CUMHURBAŞKANI Erdoğan, Ahmet Hakan'a saldırıdan tam beş gün sonra, o da soru üzerine konuştu; 'ama' ve 'ancak' dolu, "Olayı tasvip etmek mümkün değil" temelli sözlerle.
Star Grubu patronu ile gazetesine yapılan saldırıyı anımsattı,
'O gün ne durumdaydılar' sorusuyla Ahmet Hakan ve Hürriyet'i ima
etti, 'Şimdi yandım demesinler' diye çok manidar bir çıkış
yaptı.
O saldırıları kınamayan bir Hürriyet mensubu çıkmadığı için 'Ne
durumdaydılar' sorusunun muhatabı olamazlar; ama açık ve net, Star
Grubu'na saldıranları yakalamak devletin temel görevi, yönetenlerin
boynunun borcudur.
İstanbul'un göbeğinde, güpegündüz, kameralarda kayıtlı, tanıkları
ortada bir saldırının failleri altı haftadır yakalanmadıysa tam bir
beceriksizlik var demektir.
Üstelik o günün Emniyet Müdürü bugünün İçişleri Bakanı ise.
ÇÖZÜM SÜRECİNİN BASKISI
Malum, Ahmet Hakan'a saldırıdan hemen sonra Cumhurbaşkanı
TBMM'yi açış konuşmasını yapacaktı, merakla beklendi iki laf
etmesi.
Konuya değinmeyince tavrı görünür gibi oldu; oysa selefi Abdullah
Gül'ün her Meclis açış konuşması, basına baskılara karşı duran,
basın özgürlüğünü savunan sözlerle doluydu.

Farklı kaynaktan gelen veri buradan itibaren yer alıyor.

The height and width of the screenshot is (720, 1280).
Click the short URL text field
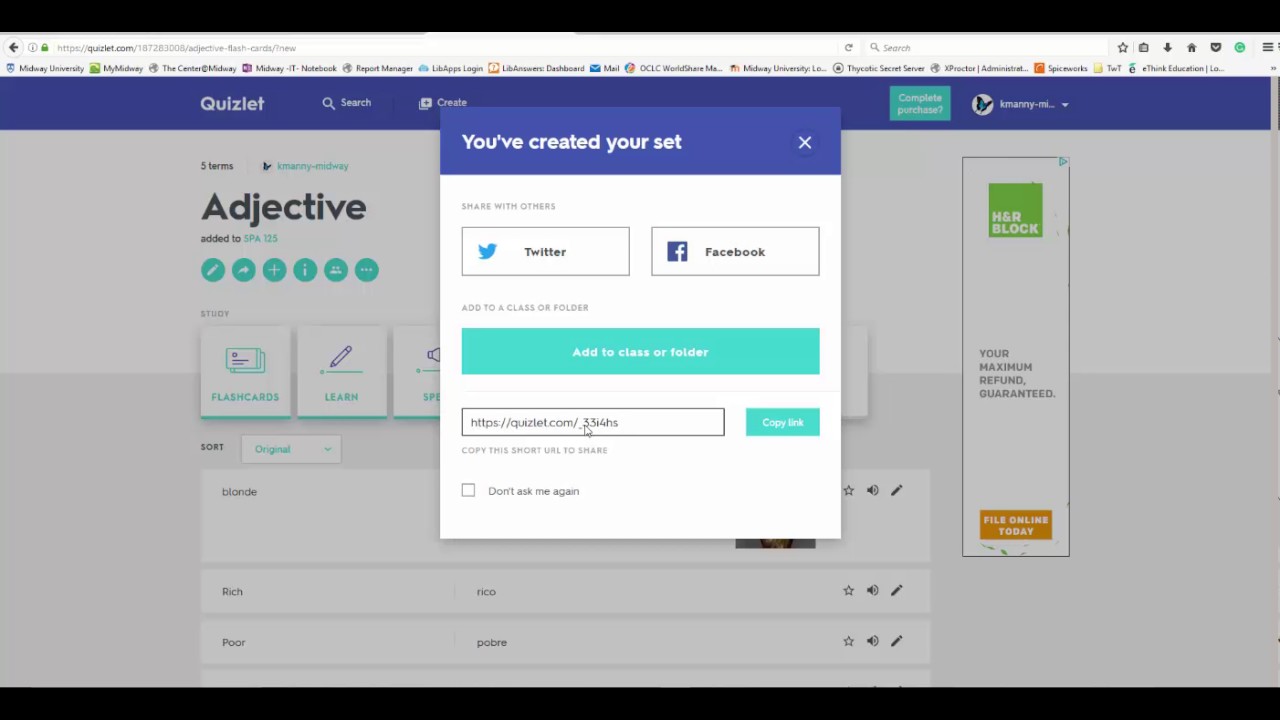[592, 422]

Gerçi Erdoğan kürsüye 'çözüm süreci' baskısı ile çıktı; çünkü 1
Ekim 2014 günü, aynı kürsüden sürecin, 'Türkiye'nin istikbali,
kardeşliği ve demokrasi açısından hayati derecede önem taşıdığını'
vurgulayıp ilave etmişti:
"Mimarı olduğum, her türlü siyasi riskine rağmen kararlılıkla
bugünlere taşıdığımız çözüm sürecinin, yine kararlılıkla,
cesaretle, sabırla geleceğe taşınması en büyük arzumdur."